Merkezi loglama rsyslog.

En basit şekliyle merkezi loglama için rsyslog kullanabiliriz.
Bu çalışmada merkezi log sunucusu olarak "Oracle Linux Server release 7.6" kullandım.
oel kurulduktan sonra sistem güncelledi ve rsyslog ayarlarında  tcp ve udp  modulleri aktifleştirildi.
Diğer sunuculardan log alması için tcp/udp modülünün aktifleştirilmesi yeterlidir.


# Provides UDP syslog reception
$ModLoad imudp
$UDPServerRun 514

# Provides TCP syslog reception
$ModLoad imtcp
$InputTCPServerRun 514

İlave olarak her sunucumuzdan gelen logları ayrı ayrı dosyalara yazabilmek için aşağıdaki gibi bir template oluşturarak kullanıyoruz.

$template LogFile,"/var/log/%HOSTNAME%/%programname%.log"
*.* ?LogFile

Sizler kendi isteğinize göre gelen logları istediğiniz yere yazdırabilirsiniz.

Son adım olarak, güvenlik duvarına, hangi sunuculardan log alınmasına izin veriyoruz.

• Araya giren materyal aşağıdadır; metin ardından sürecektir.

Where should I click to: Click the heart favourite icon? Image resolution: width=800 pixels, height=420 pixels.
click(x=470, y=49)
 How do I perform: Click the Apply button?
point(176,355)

firewall-cmd --permanent --zone=public --add-rich-rule='rule family="ipv4" source address="172.16.0.123/32" port protocol="tcp" port="514" accept'
firewall-cmd --permanent --zone=public --add-rich-rule='rule family="ipv4" source address="172.16.0.123/32" port protocol="udp" port="514" accept'

Kural yazıldıktan sonra  uygulanması için;

 firewall-cmd --reload
veya
systemctl restart firewalld
ile güvenlik kuralımızı etkinleşitiriz. Artık sunucumuz 172.16.0.123 ip nosundan gelen syslog mesajlarını alarak, kayıt eder.

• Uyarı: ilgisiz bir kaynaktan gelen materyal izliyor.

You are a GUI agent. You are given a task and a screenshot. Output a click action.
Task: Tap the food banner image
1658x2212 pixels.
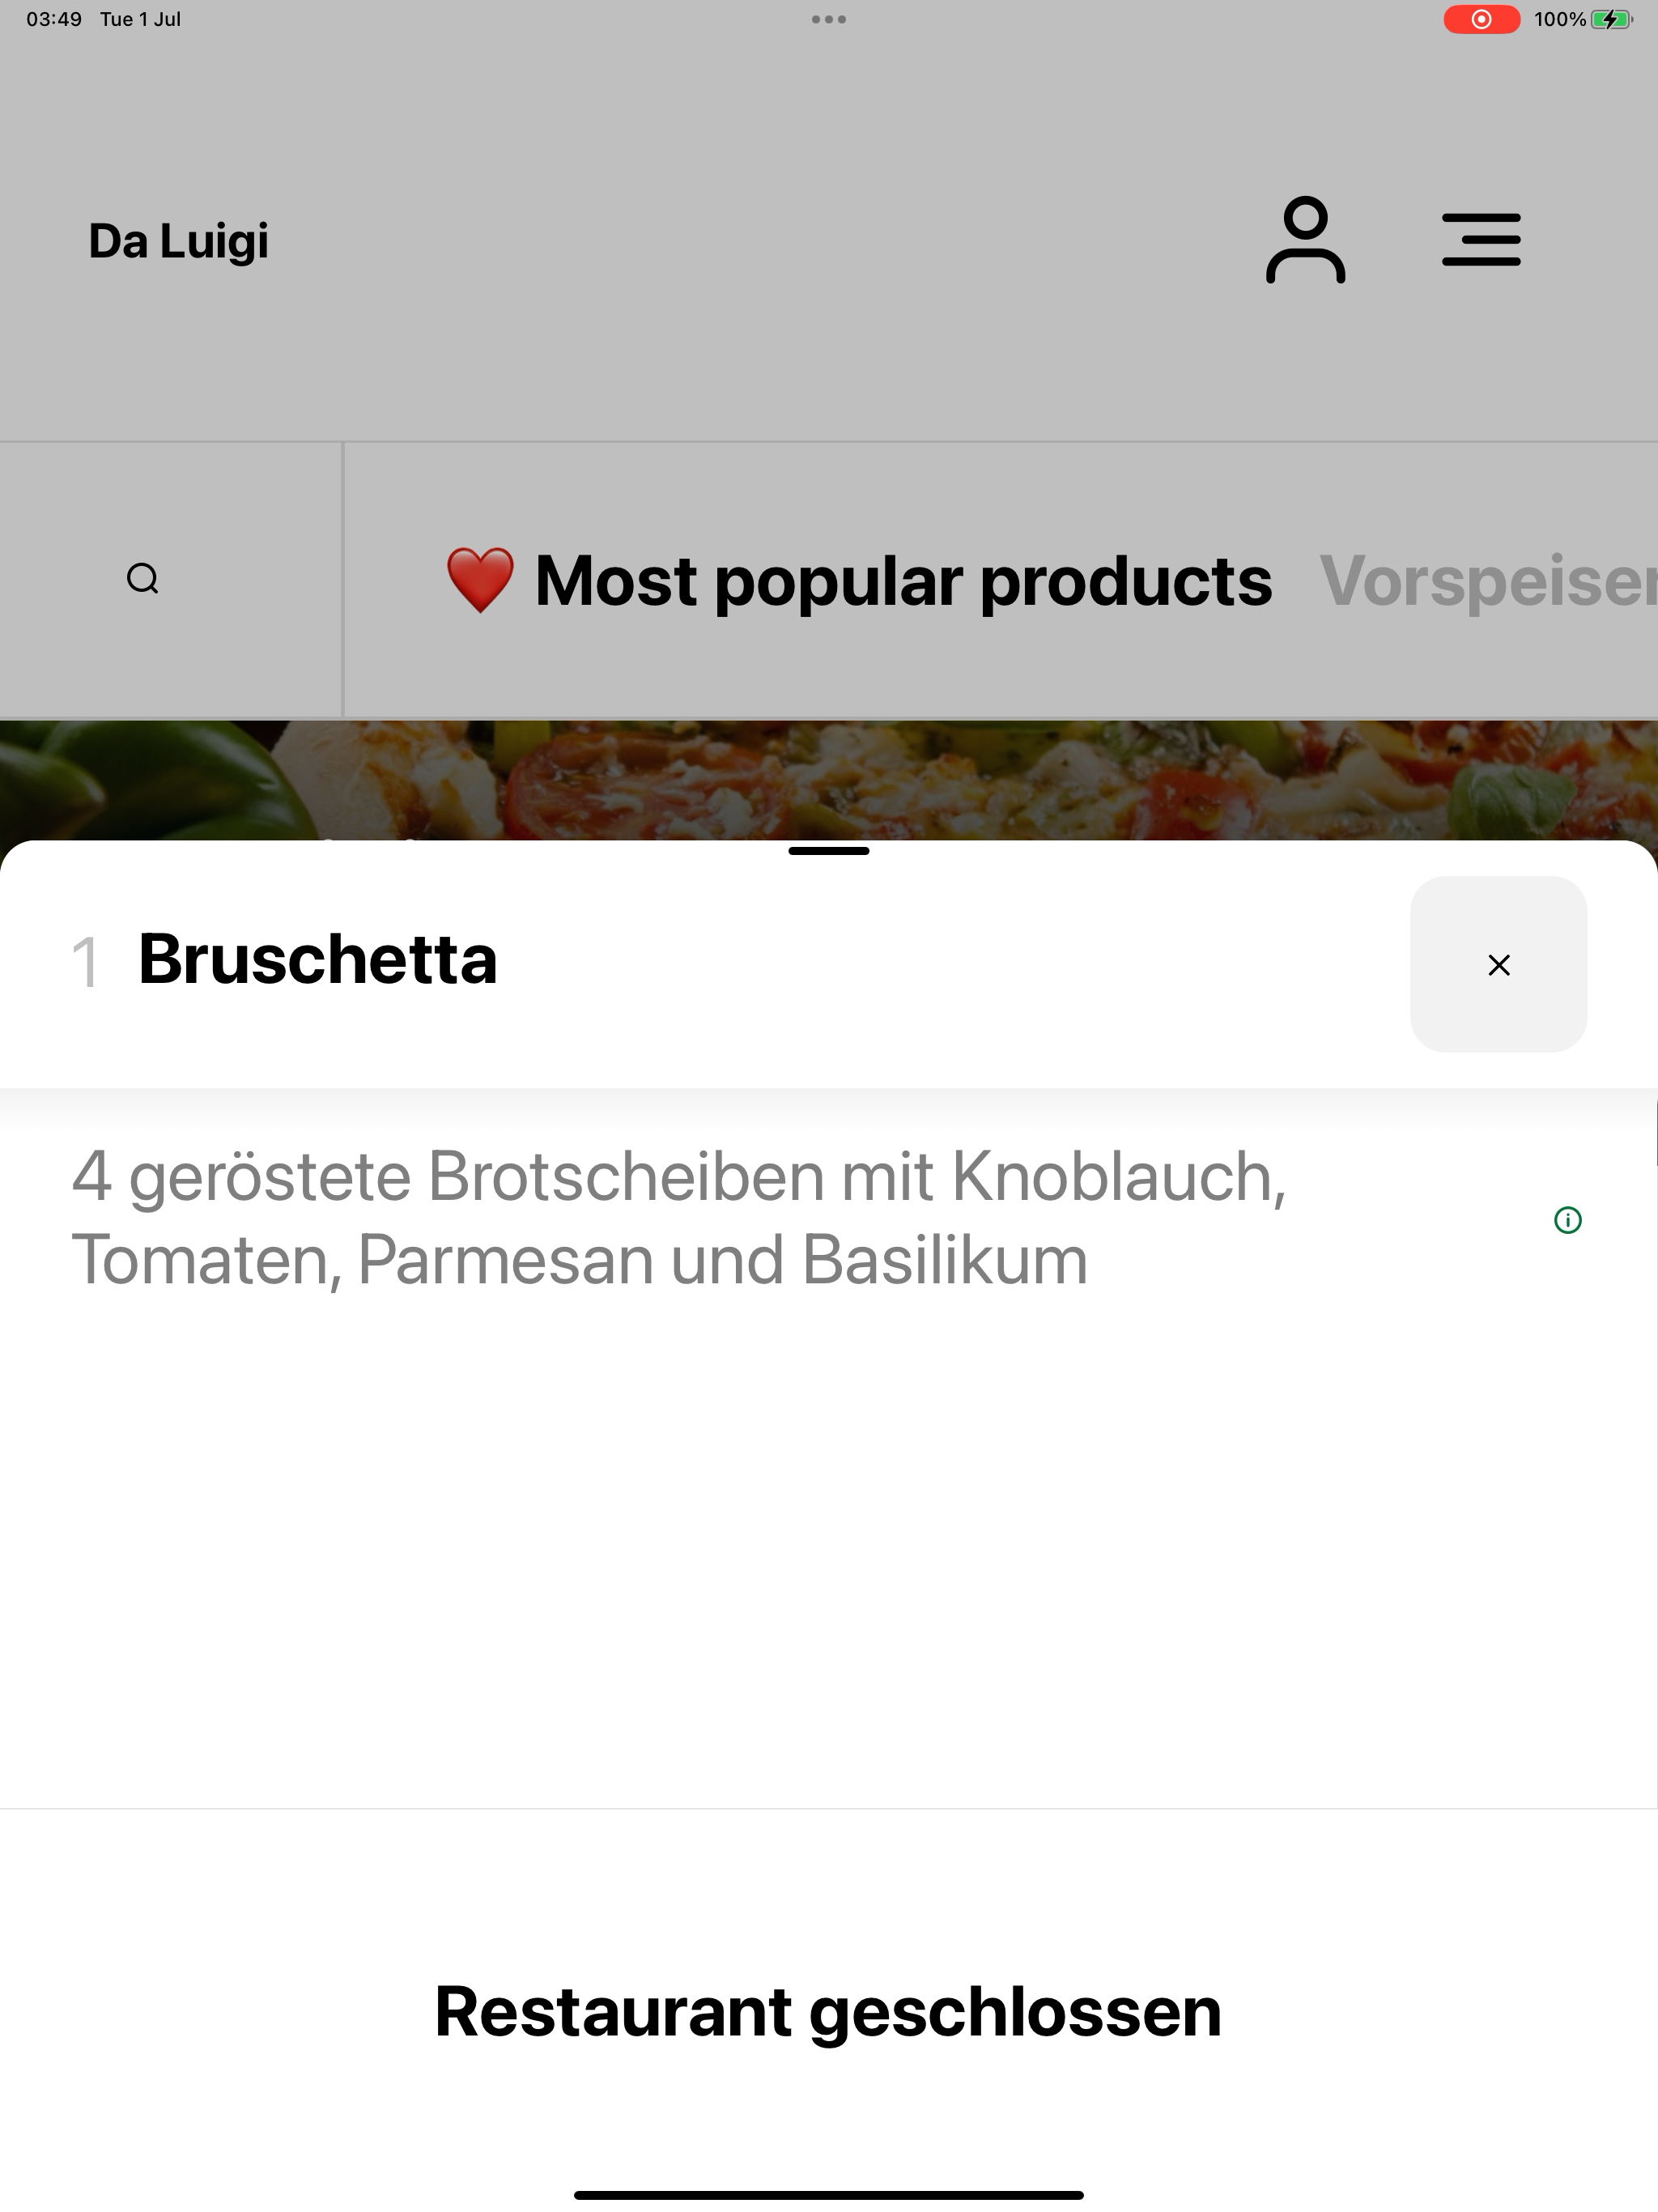(829, 780)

172.16.0.123 ip adresli sunucuya giderek rsyslog.conf dosyamıza

*.* @@172.16.0.253:514ekleyerek rsyslog servisini yeniden başlattığımızda tüm loglar log sunucumuza gönderilir.
Sizler tüm loglar yerine belli loglarıda gönderebilirsiniz. Bu size kalmış.


rsyslog'de varsayılan olarak yetkilendirme olmadığından güvenlik duvarının aktif olması ve sınırlama yapılmasını tavsiye ederim.